Today, I want to discuss some challenges and why I think this will replace courses.
I consider YouTube the graveyard of free courses because there are so many courses on how to do something. There’s even a course on how to build courses.
So what does that mean for people that are selling courses? It means you need to reframe a course into a program.
What’s the difference between a course and a program?
The program is within X days. You achieve a specific result.
The result could be I will have an agency with seven clients. I will build a website that starts selling products or learning how to be a public speaker. And the value of that is what determines the price of the course.
What should be the price of the course?
Many people ask, how much should I sell the course? Should it be a hundred dollars? Should it be $99, or should it be a thousand dollars?
The value of accomplishing is the best way to think about it. If people go through your course or program, think about what it is that worth to them economically.
For example, if you have a course on how you make $10,000 a month through Airbnb, if it’s $10,000 a month in profit, then people should be able to pay $10,000 for that program.
The course needs to be under a hundred dollars because you compete against YouTube and what people want to resolve.
So if you can reframe a course into a program, you can charge a lot more because it’s closer to achieving the result.
And that result could be something that has business value in X days through specific steps. In other words, I help X achieve Y via Z, which is the same thing as your strategy: goals, content, and targeting.
What’s the difference between a program and a challenge?
Do you know what made the ice bucket challenge so famous? What is the whole point of weaving a basket in 90 days and building your car in 90 days?
It gives people a defined timeframe and a natural progression; here’s week one, here’s week two, here’s accountability.
It sets up the expectation that every week or every day, there’s going to be some message that follows up that says, Hey, it’s step three. Did you set up your video studio? Did you buy your camera? Did you make your one-minute video?
And I believe a challenge is more potent than just the program because it sets a structure where people must sign up.
Usually, a program is self-paced as opposed to a cohort.
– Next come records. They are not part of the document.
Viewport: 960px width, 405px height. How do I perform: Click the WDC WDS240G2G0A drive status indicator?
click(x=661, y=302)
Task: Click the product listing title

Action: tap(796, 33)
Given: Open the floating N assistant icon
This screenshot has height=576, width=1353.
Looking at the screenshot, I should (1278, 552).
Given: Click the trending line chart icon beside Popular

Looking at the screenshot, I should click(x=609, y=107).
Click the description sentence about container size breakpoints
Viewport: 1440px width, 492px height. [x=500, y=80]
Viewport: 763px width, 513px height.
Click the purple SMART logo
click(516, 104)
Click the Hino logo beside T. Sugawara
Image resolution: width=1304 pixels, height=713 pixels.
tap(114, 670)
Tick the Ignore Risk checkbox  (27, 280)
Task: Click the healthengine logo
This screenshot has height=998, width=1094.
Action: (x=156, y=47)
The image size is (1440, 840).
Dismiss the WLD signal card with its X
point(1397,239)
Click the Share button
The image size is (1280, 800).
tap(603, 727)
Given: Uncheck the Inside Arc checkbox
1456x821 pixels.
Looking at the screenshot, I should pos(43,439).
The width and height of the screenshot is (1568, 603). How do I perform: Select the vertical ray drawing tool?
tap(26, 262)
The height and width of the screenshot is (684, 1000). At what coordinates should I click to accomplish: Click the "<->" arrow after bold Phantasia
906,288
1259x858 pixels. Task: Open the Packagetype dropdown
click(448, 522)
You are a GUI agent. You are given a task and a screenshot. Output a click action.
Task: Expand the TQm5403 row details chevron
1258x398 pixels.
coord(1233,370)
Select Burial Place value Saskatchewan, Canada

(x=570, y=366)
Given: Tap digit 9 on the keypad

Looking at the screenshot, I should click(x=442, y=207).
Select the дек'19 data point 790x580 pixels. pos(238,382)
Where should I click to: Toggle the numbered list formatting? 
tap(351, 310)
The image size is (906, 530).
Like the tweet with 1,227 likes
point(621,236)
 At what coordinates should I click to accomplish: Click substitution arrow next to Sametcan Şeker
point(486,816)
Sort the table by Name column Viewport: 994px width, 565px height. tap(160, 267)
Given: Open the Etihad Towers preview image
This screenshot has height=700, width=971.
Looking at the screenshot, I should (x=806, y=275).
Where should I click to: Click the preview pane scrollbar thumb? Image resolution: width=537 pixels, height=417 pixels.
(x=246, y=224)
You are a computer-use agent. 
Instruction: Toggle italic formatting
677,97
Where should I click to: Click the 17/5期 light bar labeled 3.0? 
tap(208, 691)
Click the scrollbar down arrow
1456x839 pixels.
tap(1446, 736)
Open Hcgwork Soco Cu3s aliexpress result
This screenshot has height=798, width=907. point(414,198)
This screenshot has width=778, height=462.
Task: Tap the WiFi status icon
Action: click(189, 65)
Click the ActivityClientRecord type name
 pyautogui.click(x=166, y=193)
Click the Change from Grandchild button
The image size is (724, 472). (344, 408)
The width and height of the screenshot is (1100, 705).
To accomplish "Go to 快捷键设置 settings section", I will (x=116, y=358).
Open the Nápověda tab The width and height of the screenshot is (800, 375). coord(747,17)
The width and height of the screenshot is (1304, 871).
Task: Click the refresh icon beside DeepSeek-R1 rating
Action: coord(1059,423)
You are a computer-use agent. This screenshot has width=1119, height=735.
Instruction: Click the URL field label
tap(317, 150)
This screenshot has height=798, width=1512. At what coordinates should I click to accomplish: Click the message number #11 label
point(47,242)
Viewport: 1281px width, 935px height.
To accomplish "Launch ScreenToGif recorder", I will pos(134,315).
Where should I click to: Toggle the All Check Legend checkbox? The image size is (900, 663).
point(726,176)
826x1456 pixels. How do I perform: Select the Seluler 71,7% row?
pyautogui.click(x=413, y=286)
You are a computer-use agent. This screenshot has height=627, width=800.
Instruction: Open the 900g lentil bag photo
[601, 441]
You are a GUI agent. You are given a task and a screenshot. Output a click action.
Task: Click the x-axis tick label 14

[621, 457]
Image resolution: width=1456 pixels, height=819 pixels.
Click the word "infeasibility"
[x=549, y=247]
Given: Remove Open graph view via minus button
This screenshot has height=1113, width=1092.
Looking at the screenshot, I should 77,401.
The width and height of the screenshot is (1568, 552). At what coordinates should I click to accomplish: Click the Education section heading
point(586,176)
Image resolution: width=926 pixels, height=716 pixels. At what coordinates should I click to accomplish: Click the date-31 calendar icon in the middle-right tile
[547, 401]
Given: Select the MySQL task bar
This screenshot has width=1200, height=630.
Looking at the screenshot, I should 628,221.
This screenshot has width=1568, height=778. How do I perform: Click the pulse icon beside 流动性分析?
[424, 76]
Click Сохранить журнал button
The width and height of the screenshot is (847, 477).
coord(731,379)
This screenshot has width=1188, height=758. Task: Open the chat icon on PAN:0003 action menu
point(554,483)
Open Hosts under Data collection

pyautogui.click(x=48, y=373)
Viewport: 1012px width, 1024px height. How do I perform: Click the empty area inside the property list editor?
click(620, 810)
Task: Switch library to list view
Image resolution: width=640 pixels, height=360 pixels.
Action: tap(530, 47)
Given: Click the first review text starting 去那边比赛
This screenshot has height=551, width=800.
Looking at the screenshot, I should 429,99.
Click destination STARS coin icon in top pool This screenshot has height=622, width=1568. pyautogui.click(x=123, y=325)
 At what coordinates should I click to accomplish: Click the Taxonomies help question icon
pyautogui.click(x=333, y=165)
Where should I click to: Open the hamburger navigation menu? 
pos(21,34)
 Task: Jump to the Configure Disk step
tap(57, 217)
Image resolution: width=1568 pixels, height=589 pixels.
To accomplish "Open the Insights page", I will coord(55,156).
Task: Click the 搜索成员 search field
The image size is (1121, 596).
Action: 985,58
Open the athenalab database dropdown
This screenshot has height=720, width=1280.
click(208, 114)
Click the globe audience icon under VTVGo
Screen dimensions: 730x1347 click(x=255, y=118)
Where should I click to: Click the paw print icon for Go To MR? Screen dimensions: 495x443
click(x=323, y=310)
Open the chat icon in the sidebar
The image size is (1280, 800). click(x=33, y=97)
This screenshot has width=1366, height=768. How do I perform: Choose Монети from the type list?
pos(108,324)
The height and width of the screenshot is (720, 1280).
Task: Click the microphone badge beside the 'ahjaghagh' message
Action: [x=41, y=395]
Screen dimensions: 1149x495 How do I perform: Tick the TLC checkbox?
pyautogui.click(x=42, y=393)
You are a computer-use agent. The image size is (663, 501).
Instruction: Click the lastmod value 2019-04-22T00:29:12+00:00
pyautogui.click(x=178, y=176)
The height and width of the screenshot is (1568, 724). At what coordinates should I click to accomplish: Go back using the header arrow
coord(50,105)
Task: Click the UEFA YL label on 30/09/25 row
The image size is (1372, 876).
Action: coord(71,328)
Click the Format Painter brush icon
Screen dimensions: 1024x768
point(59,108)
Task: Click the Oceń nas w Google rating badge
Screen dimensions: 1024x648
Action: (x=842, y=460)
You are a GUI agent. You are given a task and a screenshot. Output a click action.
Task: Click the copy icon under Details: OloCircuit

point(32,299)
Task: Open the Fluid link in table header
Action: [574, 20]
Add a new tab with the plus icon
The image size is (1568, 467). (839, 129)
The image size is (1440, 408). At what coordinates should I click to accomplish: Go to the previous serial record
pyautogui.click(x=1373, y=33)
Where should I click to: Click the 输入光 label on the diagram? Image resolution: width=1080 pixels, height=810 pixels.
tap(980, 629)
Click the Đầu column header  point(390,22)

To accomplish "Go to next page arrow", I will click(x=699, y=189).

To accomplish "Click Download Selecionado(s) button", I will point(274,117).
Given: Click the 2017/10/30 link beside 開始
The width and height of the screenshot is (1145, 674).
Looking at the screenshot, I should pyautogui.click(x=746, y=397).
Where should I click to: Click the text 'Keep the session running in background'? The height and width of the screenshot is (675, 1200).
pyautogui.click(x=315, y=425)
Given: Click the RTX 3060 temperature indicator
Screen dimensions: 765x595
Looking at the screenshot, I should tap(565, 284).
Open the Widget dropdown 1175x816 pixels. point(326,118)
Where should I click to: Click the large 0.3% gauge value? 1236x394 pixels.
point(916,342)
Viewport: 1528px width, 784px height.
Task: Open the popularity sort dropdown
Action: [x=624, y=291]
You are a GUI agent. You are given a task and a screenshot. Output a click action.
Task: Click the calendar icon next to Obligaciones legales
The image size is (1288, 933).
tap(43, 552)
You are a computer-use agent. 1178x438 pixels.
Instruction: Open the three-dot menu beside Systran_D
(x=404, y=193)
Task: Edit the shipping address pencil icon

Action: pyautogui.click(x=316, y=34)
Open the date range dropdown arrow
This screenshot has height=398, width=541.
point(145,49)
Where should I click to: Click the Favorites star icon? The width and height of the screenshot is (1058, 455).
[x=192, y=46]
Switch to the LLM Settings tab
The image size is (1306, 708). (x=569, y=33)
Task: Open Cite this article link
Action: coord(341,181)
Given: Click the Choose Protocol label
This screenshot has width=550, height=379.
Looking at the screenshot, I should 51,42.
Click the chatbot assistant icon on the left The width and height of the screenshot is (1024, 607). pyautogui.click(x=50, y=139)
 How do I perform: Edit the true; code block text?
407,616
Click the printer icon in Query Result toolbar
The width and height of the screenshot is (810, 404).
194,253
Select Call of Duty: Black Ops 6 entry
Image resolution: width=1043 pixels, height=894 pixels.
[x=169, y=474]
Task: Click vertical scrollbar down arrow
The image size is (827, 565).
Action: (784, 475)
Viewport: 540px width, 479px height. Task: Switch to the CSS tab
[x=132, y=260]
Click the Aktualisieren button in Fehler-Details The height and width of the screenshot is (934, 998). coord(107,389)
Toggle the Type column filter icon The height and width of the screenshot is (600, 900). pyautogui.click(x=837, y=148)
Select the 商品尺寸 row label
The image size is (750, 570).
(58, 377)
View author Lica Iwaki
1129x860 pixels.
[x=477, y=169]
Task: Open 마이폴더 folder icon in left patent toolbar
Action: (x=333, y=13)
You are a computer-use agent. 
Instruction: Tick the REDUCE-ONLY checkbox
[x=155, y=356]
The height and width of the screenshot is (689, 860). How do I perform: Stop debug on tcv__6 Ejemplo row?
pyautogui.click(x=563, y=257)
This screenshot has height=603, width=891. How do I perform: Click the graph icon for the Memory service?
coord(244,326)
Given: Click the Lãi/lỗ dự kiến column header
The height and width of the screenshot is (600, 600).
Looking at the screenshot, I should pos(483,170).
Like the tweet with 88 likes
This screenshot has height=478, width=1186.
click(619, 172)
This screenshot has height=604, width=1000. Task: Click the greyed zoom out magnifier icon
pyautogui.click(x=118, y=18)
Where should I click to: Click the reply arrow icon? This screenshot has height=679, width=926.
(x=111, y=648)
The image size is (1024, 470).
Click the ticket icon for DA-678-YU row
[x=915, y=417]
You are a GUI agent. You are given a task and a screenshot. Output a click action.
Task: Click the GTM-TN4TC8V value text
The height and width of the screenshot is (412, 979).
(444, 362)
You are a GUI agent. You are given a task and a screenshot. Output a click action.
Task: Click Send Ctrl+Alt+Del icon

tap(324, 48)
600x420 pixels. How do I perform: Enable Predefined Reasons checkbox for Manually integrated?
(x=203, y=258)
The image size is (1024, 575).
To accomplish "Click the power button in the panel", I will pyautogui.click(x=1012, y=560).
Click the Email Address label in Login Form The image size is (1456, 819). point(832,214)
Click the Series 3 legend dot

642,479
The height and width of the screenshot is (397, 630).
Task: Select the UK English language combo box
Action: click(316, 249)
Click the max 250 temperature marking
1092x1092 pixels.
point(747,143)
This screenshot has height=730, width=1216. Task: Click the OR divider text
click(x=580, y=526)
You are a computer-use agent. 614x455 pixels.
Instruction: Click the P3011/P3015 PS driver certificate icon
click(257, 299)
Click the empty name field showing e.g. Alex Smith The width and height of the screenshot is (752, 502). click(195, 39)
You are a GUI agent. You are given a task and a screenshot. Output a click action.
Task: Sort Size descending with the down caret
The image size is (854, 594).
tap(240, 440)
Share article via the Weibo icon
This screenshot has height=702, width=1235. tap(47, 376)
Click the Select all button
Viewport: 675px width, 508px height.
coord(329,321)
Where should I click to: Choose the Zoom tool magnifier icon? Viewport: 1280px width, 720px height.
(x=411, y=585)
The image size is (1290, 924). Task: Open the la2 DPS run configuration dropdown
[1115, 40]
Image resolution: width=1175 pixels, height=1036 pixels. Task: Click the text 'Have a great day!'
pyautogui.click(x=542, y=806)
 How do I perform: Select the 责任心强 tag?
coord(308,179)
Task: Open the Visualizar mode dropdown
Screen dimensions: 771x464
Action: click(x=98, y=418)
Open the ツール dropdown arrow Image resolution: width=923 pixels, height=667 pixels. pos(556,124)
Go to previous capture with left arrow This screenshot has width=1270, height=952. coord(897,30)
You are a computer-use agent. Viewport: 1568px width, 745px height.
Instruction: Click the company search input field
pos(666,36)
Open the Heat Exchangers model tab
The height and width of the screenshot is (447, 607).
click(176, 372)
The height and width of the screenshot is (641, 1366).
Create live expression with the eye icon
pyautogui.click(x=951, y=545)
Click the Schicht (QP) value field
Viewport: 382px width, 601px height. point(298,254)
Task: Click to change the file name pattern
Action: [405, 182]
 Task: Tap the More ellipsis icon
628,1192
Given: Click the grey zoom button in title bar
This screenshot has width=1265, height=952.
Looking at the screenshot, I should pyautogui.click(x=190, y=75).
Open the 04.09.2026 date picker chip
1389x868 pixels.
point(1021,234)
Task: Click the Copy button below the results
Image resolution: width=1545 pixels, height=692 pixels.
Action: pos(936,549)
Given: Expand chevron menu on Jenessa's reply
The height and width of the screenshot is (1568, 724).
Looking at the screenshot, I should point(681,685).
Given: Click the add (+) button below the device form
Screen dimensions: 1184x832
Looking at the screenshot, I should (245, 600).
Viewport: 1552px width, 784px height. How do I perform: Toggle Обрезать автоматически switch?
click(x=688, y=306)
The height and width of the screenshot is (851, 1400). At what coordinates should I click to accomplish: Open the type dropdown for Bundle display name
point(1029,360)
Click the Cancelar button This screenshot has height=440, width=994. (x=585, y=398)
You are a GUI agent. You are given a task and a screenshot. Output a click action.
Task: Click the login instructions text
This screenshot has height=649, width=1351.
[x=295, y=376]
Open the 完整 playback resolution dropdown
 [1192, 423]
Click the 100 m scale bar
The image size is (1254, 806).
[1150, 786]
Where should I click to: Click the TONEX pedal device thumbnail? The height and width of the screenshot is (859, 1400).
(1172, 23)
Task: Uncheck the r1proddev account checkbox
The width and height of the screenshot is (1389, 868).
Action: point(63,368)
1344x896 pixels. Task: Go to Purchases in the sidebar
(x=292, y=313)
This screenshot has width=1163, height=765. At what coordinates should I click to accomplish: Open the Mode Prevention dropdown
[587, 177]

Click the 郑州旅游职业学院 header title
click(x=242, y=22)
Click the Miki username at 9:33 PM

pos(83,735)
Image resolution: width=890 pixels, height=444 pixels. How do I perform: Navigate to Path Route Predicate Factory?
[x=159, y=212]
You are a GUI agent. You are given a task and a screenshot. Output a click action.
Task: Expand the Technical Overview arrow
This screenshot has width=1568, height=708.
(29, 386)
So you wouldn’t want to put a 90-day challenge out there unless you have done this yourself. Then you can put your ultimate action guide as a book so people understand that in a 90-day challenge, they can achieve this same result because there is a figurehead or a LIGHTHOUSE who has completed it.
Have social proof!
People say 90 days is too long but believe real change takes 90 days. Psychology and research say forming habits takes 45 to 90 days. So think about what it is that you offer and what it is that people can do in 90 days.
I think the 90-day challenge is the best way to give potential clients a view into how you do what you’re doing for agencies and anyone providing services.
Because you’re revealing your secrets, but you’re publishing your checklists. And that way, the people who are just trying to save money because they don’t want to pay you, let them do that. Let them go through your step because they’re not worth talking to, as they will be nightmare clients.
They’re going to complain. Just let them go through this stuff for free.
The challenge is to package up your knowledge. If you’re an agency, you can take our six-phase social amplification engine and turn it into things you want.
For example, here’s a course on how to build your brand. And I have all the proof to show that I have created a personal brand. I’ve been on TV, spoken, and driven sales. I’ve been around essential people. I’ve got a best-selling book. I could sell that as a course, but I could also have it as a program or a done-for-use service where I can charge $10,000-$20,000 for this.
Do you see how there’s the tradition?
So a challenge is still passive income and the highest value you can sell. Everything above that requires coaching. It requires talking to them.
If you’re an agency, you have your top ladder where people are paying you X amount of dollars, hopefully, a lot of money. Put some stuff out there for free that doesn’t mean your agency services are free. Say I am putting my content out here for free, but if you want my time, it is expensive. You have to pay.
I believe that evergreen challenges are just way more powerful.
After all, you can have an unlimited number of people because not everyone can start on the same day. It’s not like we’re all running the Boston Marathon, And we all have to be there simultaneously.